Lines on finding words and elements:
** Start **

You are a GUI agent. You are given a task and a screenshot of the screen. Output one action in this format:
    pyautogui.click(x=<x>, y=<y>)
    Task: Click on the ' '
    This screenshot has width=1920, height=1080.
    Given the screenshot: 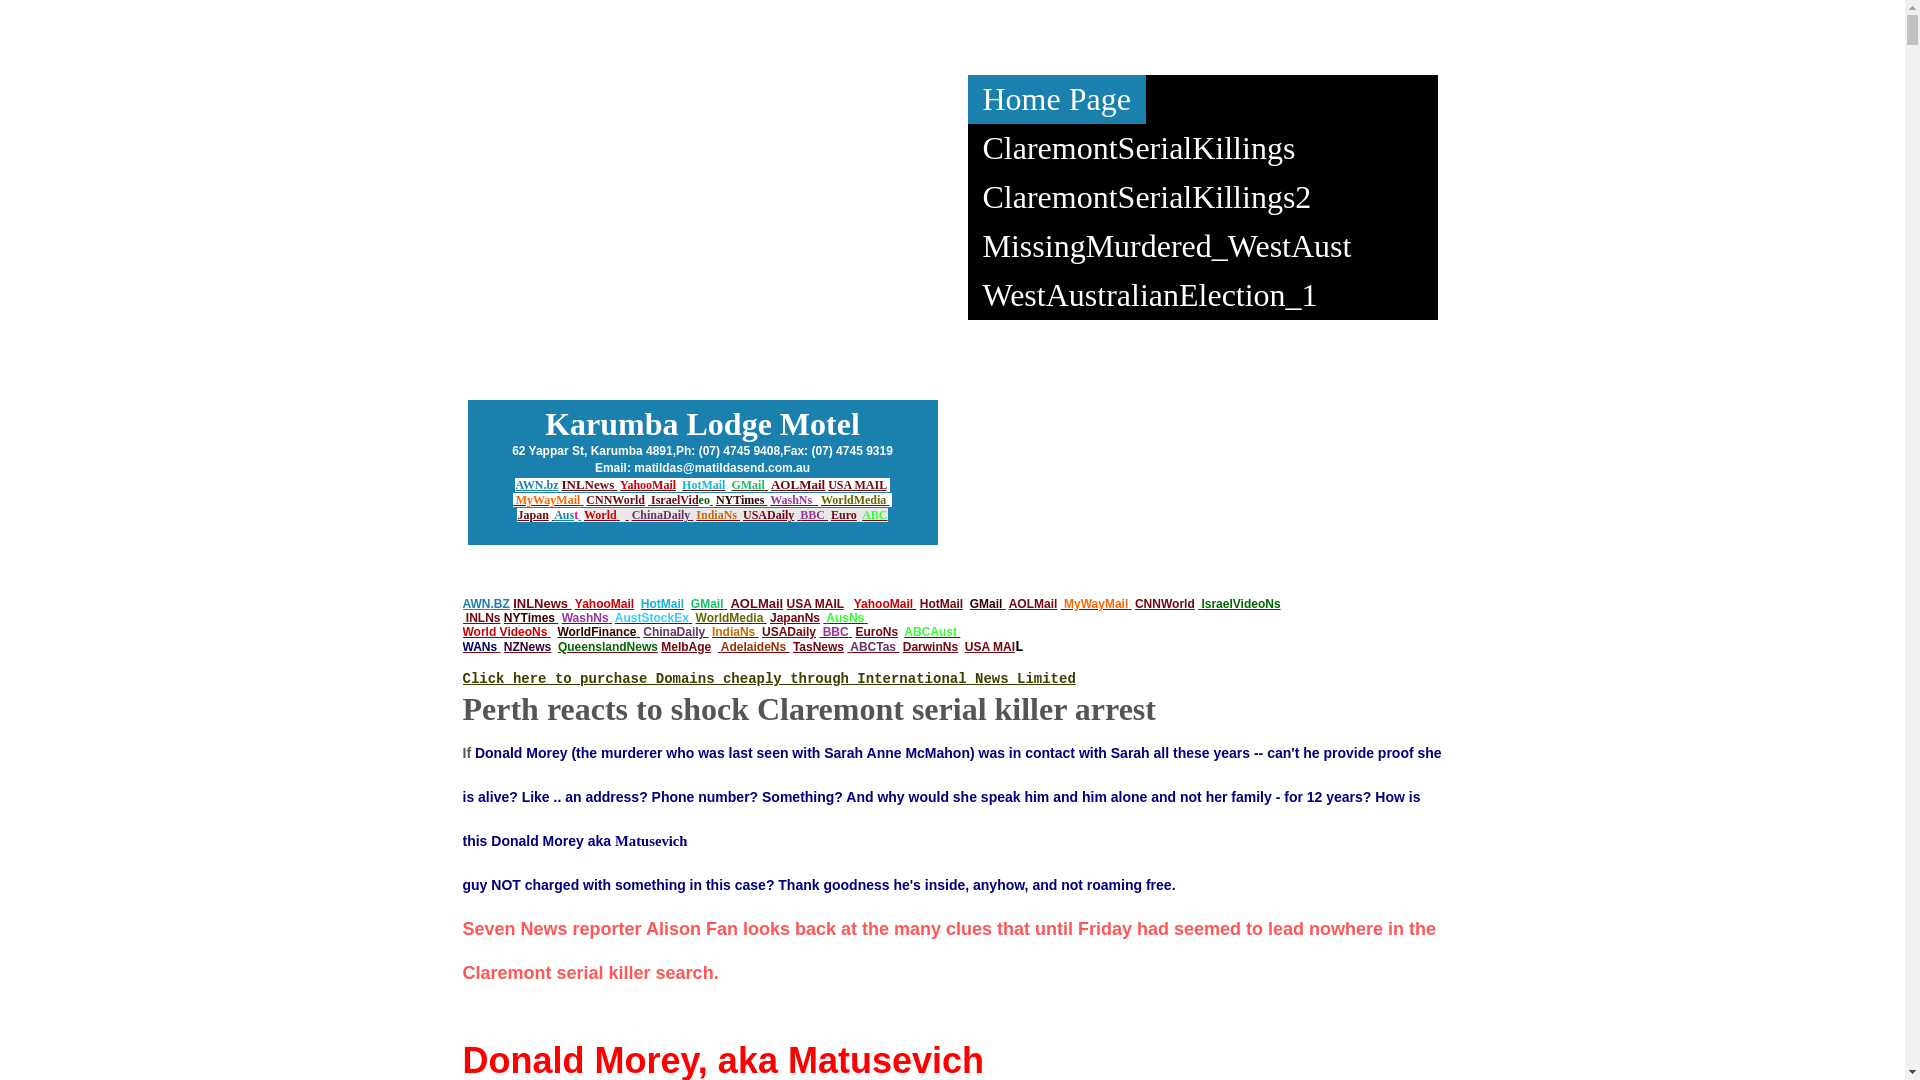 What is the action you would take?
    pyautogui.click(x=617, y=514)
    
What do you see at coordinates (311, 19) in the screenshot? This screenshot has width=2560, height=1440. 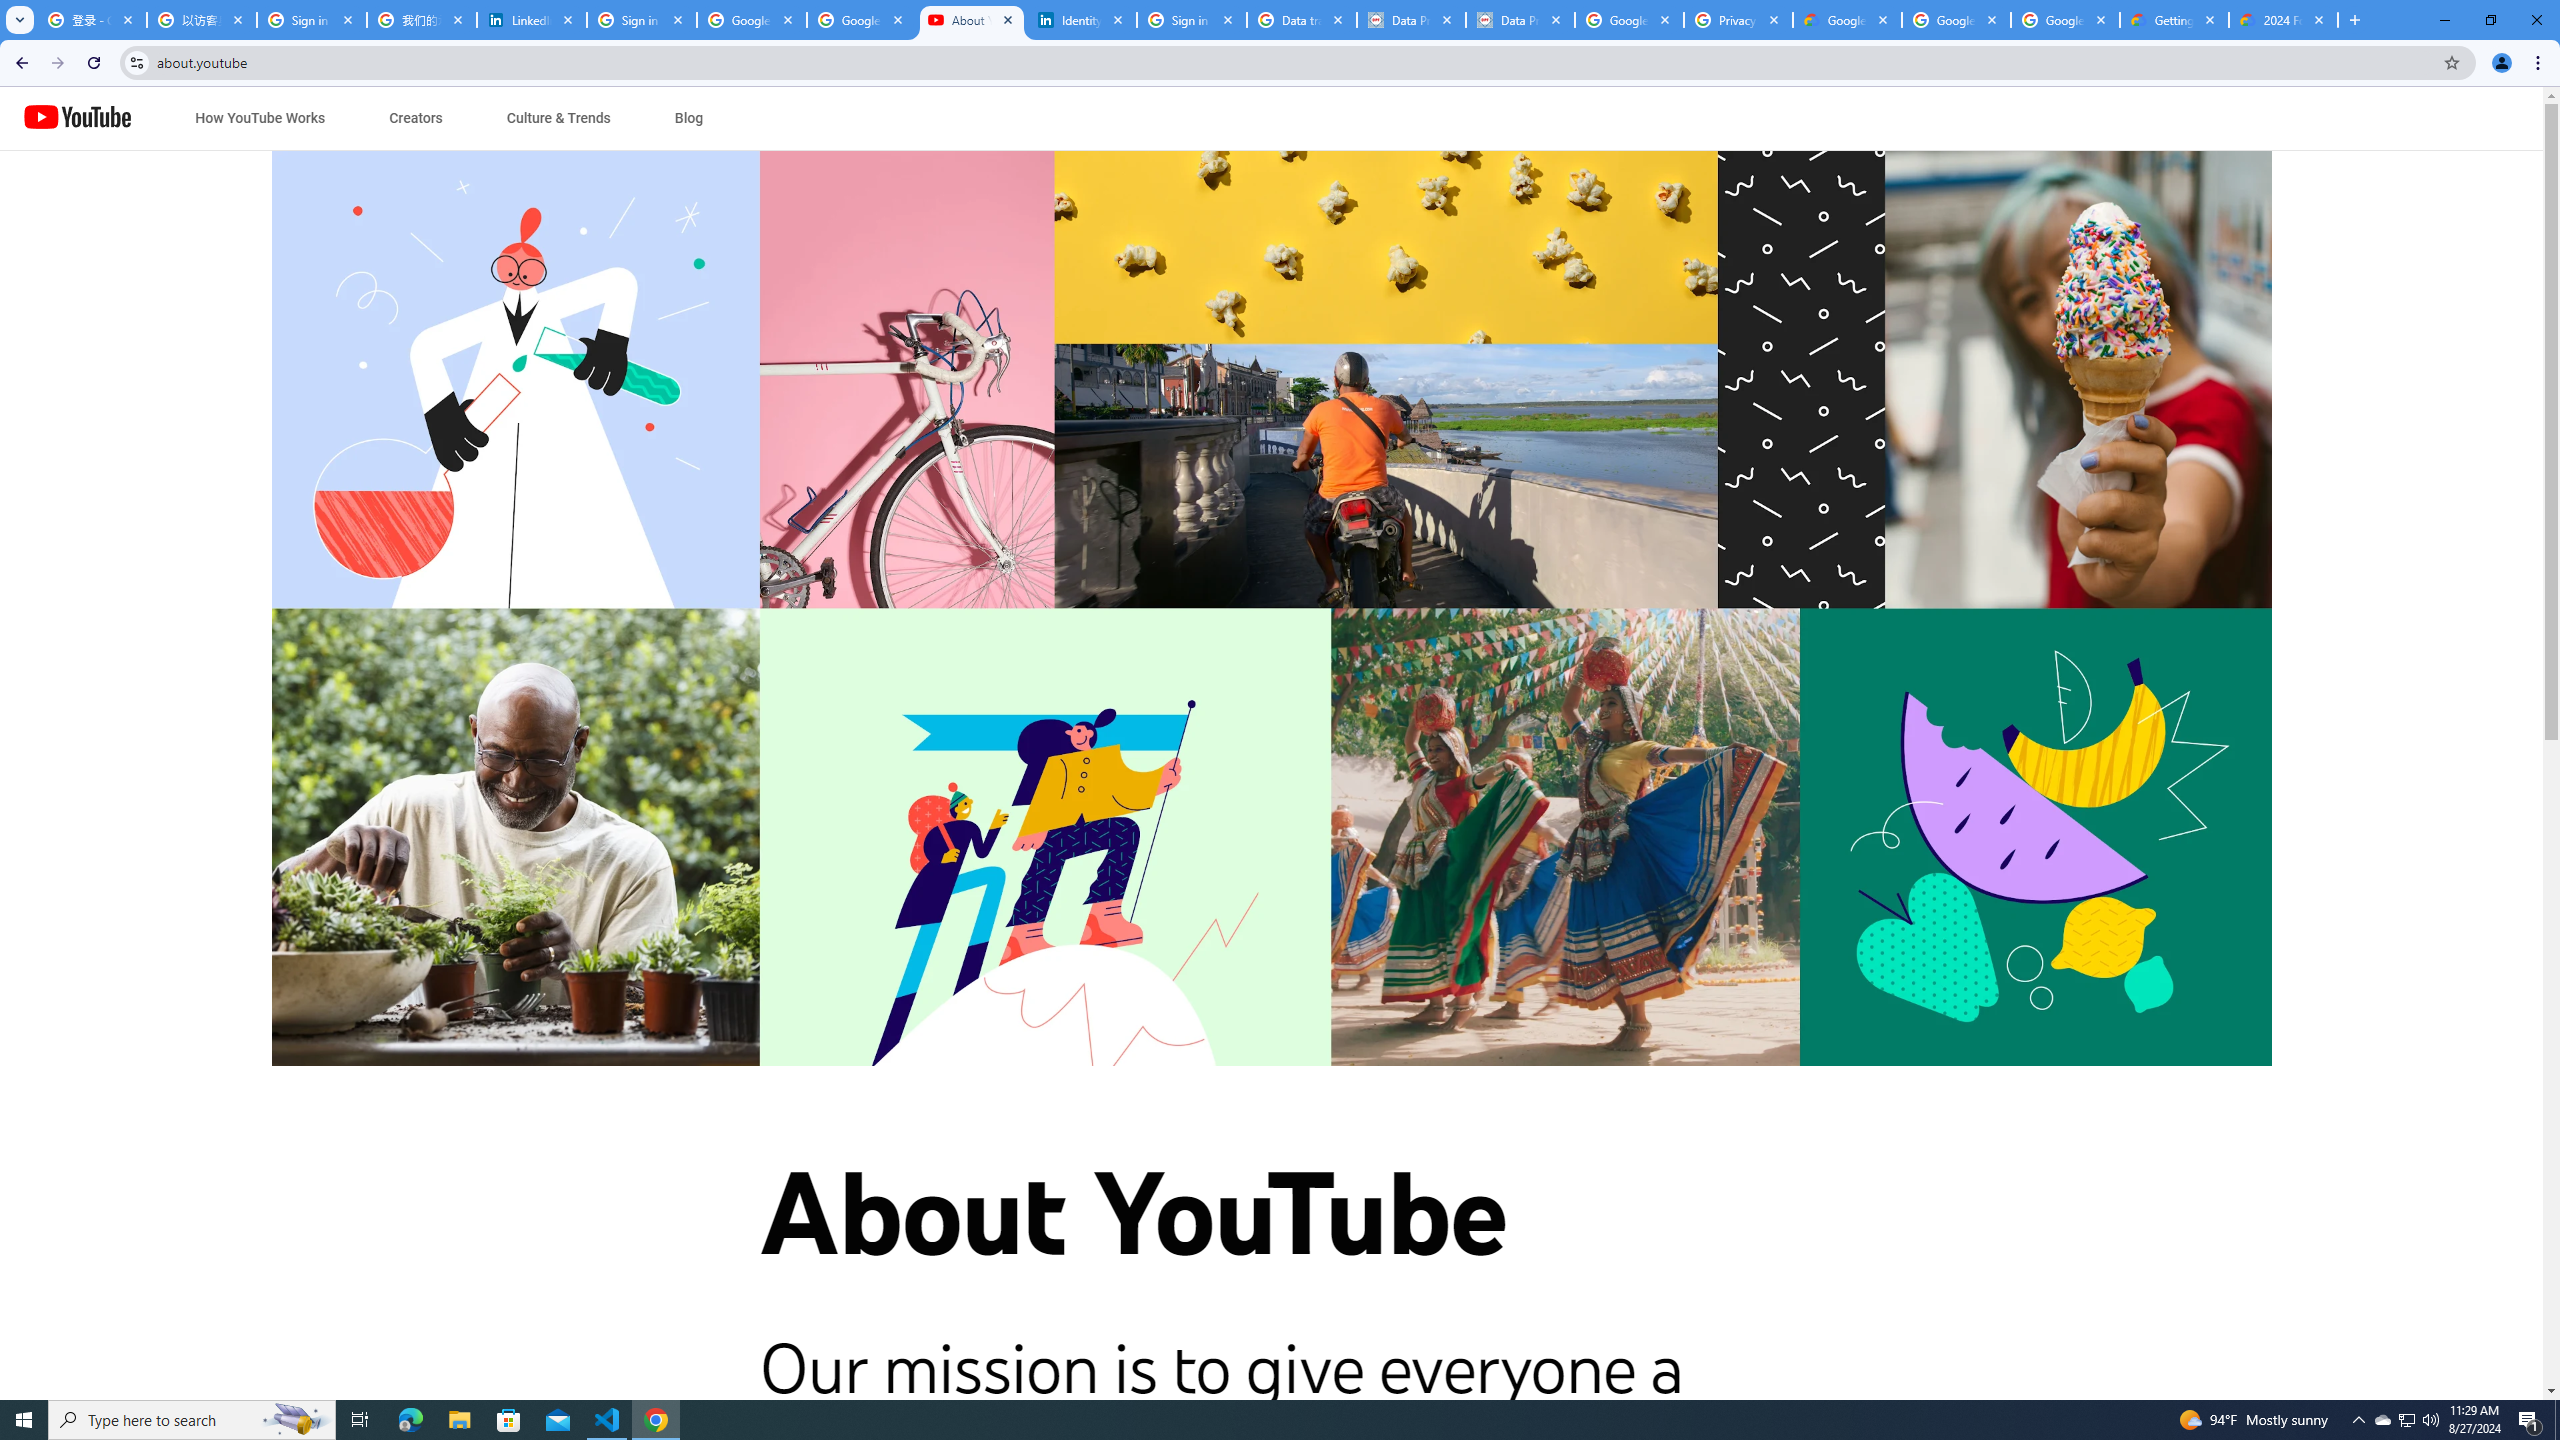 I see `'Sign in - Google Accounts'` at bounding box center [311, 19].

** End **

- **Task to carry out**
Convert the lines from the first one through the line containing "This screenshot has width=1920, height=1080." into a Markdown table with a Row column numbering each line and a Line column holding its text. Skip blank lines.

- **Response to the exercise**
| Row | Line |
|---|---|
| 1 | You are a GUI agent. You are given a task and a screenshot of the screen. Output one action in this format: |
| 2 |     pyautogui.click(x=<x>, y=<y>) |
| 3 |     Task: Click on the ' ' |
| 4 |     This screenshot has width=1920, height=1080. |